• EXERCISE AIM
All the entries that follow are to be returned exactly.
Start of DATA RECORDS
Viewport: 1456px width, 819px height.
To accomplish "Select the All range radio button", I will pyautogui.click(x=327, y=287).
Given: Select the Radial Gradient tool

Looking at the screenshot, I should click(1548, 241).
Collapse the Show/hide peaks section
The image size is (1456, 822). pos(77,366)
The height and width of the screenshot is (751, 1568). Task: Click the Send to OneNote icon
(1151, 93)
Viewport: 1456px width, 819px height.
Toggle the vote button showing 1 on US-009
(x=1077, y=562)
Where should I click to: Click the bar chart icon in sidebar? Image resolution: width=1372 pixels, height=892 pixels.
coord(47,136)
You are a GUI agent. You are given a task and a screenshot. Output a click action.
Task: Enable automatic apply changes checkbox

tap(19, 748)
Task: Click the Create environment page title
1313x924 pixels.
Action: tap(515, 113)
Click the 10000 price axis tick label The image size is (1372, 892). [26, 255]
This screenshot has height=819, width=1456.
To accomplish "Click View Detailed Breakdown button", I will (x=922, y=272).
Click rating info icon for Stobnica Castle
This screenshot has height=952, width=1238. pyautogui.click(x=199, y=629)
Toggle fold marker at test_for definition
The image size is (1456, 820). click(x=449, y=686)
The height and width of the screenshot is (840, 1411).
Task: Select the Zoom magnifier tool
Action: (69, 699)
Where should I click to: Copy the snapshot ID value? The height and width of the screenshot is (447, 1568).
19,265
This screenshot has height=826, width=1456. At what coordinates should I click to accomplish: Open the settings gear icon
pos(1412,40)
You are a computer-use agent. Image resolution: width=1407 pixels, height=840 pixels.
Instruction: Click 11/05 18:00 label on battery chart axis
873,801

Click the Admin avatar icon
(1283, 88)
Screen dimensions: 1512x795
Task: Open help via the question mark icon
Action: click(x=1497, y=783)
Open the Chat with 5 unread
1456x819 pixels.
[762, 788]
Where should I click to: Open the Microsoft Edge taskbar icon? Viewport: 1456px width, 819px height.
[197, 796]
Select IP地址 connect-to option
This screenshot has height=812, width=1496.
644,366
End of DATA RECORDS
• ANSWER BOX
Viewport: 1456px width, 819px height.
To accomplish "Select the All range radio button", I will pyautogui.click(x=327, y=287).
Given: Select the Radial Gradient tool

Looking at the screenshot, I should click(1548, 241).
Collapse the Show/hide peaks section
The image size is (1456, 822). pos(77,366)
The height and width of the screenshot is (751, 1568). Task: Click the Send to OneNote icon
(1151, 93)
Viewport: 1456px width, 819px height.
Toggle the vote button showing 1 on US-009
(x=1077, y=562)
Where should I click to: Click the bar chart icon in sidebar? Image resolution: width=1372 pixels, height=892 pixels.
coord(47,136)
You are a GUI agent. You are given a task and a screenshot. Output a click action.
Task: Enable automatic apply changes checkbox

tap(19, 748)
Task: Click the Create environment page title
1313x924 pixels.
Action: tap(515, 113)
Click the 10000 price axis tick label The image size is (1372, 892). [26, 255]
This screenshot has height=819, width=1456.
To accomplish "Click View Detailed Breakdown button", I will (x=922, y=272).
Click rating info icon for Stobnica Castle
This screenshot has height=952, width=1238. pyautogui.click(x=199, y=629)
Toggle fold marker at test_for definition
The image size is (1456, 820). click(x=449, y=686)
The height and width of the screenshot is (840, 1411).
Task: Select the Zoom magnifier tool
Action: (69, 699)
Where should I click to: Copy the snapshot ID value? The height and width of the screenshot is (447, 1568).
19,265
This screenshot has height=826, width=1456. At what coordinates should I click to accomplish: Open the settings gear icon
pos(1412,40)
You are a computer-use agent. Image resolution: width=1407 pixels, height=840 pixels.
Instruction: Click 11/05 18:00 label on battery chart axis
873,801

Click the Admin avatar icon
(1283, 88)
Screen dimensions: 1512x795
Task: Open help via the question mark icon
Action: click(x=1497, y=783)
Open the Chat with 5 unread
1456x819 pixels.
[762, 788]
Where should I click to: Open the Microsoft Edge taskbar icon? Viewport: 1456px width, 819px height.
[197, 796]
Select IP地址 connect-to option
This screenshot has height=812, width=1496.
644,366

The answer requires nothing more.